Авал Нур, старший из двух индийских сержантов, сказал мне, что при прощании с Казначеем, на попечении которого он и Калби Мохаммад находились, он им подарил каждому по десять тысяч рублей, и что полмиллиона он передал мне через руководителя группы, присоединившейся к нам так неожиданно.
На следующий день, 18 декабря, фактически в день нашего отъезда, я послал Авал Нура к Казначею, чтобы поблагодарить за нагрудные патронташи, которые он прислал, и в то же время возвратить двадцать тысяч рублей со словами, что нашим солдатам хорошо платит наше правительство, и они не принимают деньги подобным образом. Я также передал, что, если сумма в полмиллиона действительно предназначается мне, то отказываюсь от нее по той же причине. Бухарские власти обошлись со мной очень плохо, и я не мог позволить им рассчитаться со мной путем такого денежного платежа. Вернувшись, Авал Нур сказал, что Казначей пришел в ярость и грозился отдать приказ задержать всю нашу экспедицию. Однако больше мы ничего об этом не слышали.
После моего прибытия в Мешхед я узнал, что Куш Беги не говорил о моем отъезде в течение восьми дней, и он был рассержен на Казначея за то, что он позволил мне уехать.
У моих двух сержантов в Бухаре завелось много друзей, и они были завалены подаренными халатами. Им пришлось их оставить. Кажется, здесь, в Бухаре, был такой обычай дарить эти халаты, сшитые из яркого бухарского шелка. Мне тоже подарили несколько, и я сумел выбрать один, который и носил поверх своей обычной одежды.

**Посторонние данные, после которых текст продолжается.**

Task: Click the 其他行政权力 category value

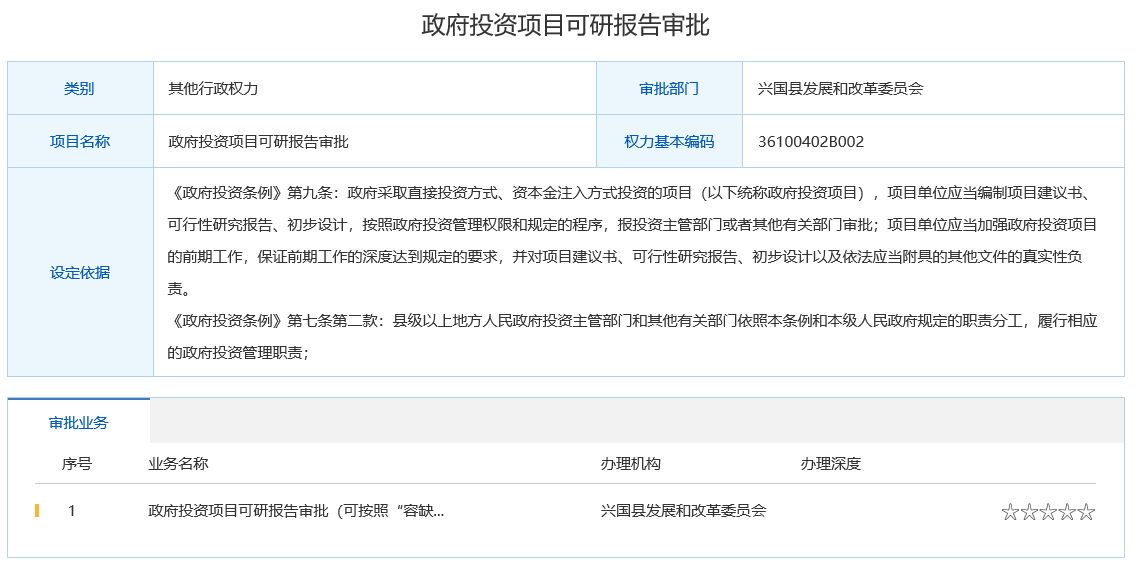Action: (213, 88)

Теперь вся наша группа была в сборе. Всего нас было семнадцать всадников мужчин, одна женщина и три запасных лошади. Весь день накануне нашего отъезда лил дождь, и было очень неприятно, но в сумерках дождь прекратился. В тот момент, когда мы уже собрались выезжать, обнаружилось, что наш проводник забыл получить пароль. Мы тронулись в путь в восемь вечера, по грязной дороге, окликаемые по пути несколько раз часовыми. При выезде из города наша дорога пролегала вдоль подножья городской стены. Здесь, к несчастью, у нас потерялась запасная лошадь, загруженная провизией, что вызвало задержку на десять минут. В этот момент мы оказались прямо у стены Афганского консульства, поэтому необходимо было соблюдать строжайшую осторожность и тишину. Вскоре мы нашли и вернули пропавшую лошадь и продолжили наше путешествие, и через несколько миль подъехали к железной дороге, как раз в тот момент, когда проходил поезд на Ашхабад. Он замечательно смотрелся в темноте, когда всего в нескольких ярдах от нас промчался паровоз, пылающий искрами горящих в топке дров. К половине второго ночи, проехав восемнадцать верст, мы остановились на ночевку в кишлаке Хумун. Здесь мы немного поели и выпили чая, и провели свою первую ночь на открытом воздухе на войлочной подстилке и под войлочным тентом.